Lieder (cycles et recueils)
14 lieder (divers poètes) [1827-1829]. Liederkreis, opus 24 (H. Heine) [1840]. Myrthen, opus 25 (divers poètes) [1840]. Zwölf Gedichte, opus 35 (J. Kerner) [1840]. Liederkreis, opus 39 (J. von Eichendorff) [1840]. Frauenliebe und Leben, opus 42 (A. von Chamisso) [1840]. Dichterliebe, opus 48 (Heine) [1840]. Romanzen und Balladen, opus 45, 49, 53 et 64 (divers poètes) [1840] et [1841-1847]. Lieder und Gesänge aus Wilhelm Meister, opus 98a (Goethe) [1849]. Sechs Gedichte und Requiem, opus 90 (N. Lenau) [1850]. Gedichte der Königin Maria Stuart, opus 135 (1852).Divers duos, ensembles vocaux et chœurs.
Orgue
Six Fugues sur le nom de Bach, opus 60 (1845).
Citations
« Ce que je suis réellement, je ne le sais pas moi-même. Si je suis poète – car nul ne peut le devenir –, la destinée en décidera un jour. »
Propos de jeunesse de Robert Schumann.
« Si je puis vivre mon génie, il me conduira à l'art, et, je le crois, sur le bon chemin. »
Phrase d'une lettre de Robert Schumann adressée à sa mère, le 30 juillet 1830, au moment où il fit le choix d'être musicien.

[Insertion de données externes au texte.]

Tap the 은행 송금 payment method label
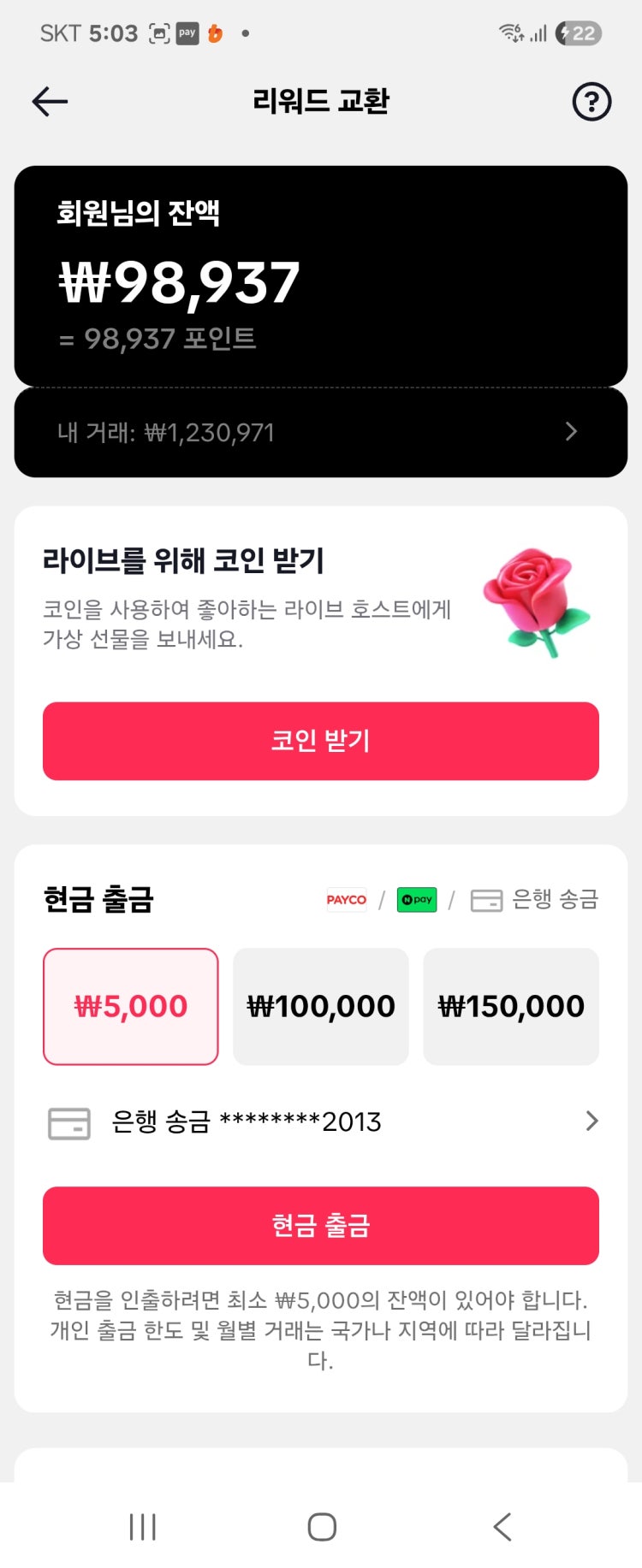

« Ma musique n'est pas une besogne de manœuvre ; le métier n'y a point de part ; mais elle a coûté à mon cœur plus qu'on ne saurait imaginer. »
Robert Schumann.
Clara Schumann
Sa femme, Clara, née Wieck (Leipzig 1819-Francfort-sur-le-Main 1896), pianiste, se consacra à l'interprétation des œuvres de Beethoven, Chopin, Liszt, Schumann. Elle a composé des pièces pour piano et surtout de remarquables lieder.